女主持点头,“我感觉你是一个比较悲观的性格,会是这样吗?”
    孟锦愣了愣,“可能吧。”
    “因为我看了剧情梗概,大部分人可能都会宣传,女主武艺高强,多面潜伏非常带感,但你好像更看重剧情里具有悲观色彩的一面。”女主持道:“这和你性格有关,还是你更容易看到这方面的表达?”
    孟锦面色不改,“都有。”
    “听说你最近在拍一部家庭年代剧,讲述家庭之间的情感纠葛,那你觉得现在年轻人和父母之间的思想代沟,是什么导致的?”女主持问道。
    孟锦调整了下麦,“我觉得他们不是听不懂,只是想要你服从,人都是利己的,包括父母,只有我们自己才能为自己每个选择负责,我们的世界从始至终只有一个人,那就是自己,痛苦也都是我们自己在承受,那其他人更加没有理由替我们做选择。”
    “我并不是说父母不爱孩子,有的,很多父母都非常爱自己的孩子,只是每个人想要的人生不同,孩子不是谁的延续,而是一个新生命的开始。”

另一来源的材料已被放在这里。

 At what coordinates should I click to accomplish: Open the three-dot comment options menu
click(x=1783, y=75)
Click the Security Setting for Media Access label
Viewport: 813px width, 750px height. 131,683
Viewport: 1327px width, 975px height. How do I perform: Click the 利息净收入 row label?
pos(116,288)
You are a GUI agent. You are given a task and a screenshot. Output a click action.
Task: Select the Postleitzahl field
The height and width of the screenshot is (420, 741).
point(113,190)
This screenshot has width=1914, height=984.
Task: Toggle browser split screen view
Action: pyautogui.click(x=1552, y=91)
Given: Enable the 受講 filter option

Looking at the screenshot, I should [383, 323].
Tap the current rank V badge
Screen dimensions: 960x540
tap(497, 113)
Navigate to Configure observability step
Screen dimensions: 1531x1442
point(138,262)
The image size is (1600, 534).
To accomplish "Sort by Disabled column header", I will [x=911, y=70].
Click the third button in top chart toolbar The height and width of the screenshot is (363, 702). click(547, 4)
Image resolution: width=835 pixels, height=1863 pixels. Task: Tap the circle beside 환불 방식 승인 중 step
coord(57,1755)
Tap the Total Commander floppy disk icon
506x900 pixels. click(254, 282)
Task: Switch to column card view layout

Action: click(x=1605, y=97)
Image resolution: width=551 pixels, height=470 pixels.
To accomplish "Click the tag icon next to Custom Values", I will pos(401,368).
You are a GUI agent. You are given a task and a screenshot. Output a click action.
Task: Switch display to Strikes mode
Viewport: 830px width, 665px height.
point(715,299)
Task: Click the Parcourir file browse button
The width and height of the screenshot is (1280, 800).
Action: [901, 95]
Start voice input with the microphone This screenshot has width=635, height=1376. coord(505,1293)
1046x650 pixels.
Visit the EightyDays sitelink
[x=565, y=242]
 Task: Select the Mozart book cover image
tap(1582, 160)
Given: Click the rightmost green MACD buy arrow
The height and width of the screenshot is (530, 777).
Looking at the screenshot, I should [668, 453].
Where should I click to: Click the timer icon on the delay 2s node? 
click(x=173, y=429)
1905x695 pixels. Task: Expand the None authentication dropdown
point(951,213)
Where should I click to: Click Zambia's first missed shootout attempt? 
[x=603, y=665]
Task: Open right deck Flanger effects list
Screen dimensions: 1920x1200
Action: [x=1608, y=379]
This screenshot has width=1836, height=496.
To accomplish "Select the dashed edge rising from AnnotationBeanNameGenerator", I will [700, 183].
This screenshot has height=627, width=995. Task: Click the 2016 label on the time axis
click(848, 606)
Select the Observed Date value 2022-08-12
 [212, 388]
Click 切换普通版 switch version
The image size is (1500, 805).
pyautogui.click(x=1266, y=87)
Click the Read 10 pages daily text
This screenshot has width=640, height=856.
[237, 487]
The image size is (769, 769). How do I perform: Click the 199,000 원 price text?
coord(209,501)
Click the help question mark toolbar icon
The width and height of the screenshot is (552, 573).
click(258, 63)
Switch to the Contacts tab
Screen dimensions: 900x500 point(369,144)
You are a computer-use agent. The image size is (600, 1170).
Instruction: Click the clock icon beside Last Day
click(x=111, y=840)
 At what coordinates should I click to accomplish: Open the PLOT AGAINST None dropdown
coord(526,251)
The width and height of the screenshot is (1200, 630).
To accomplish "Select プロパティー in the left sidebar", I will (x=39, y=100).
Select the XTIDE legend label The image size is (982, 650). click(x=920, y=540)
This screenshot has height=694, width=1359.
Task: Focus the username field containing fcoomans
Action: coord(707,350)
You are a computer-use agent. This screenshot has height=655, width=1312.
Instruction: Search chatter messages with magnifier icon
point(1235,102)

    孟锦顿了顿,“我的父母对我很好,但我也看到了很多受到原生家庭困扰的人,其实我想说她们真的很棒,哪怕曾经因为家庭千疮百孔,可她们还是好好长大,没有去因为那些阴霾迫害社会,也没有用痛苦去绑架谁来同情自己,而是努力的活着,然后一点点挣脱枷锁,成为全新的自己,她们真的很优秀,我觉得这就是这部剧女主想要表达的内核。”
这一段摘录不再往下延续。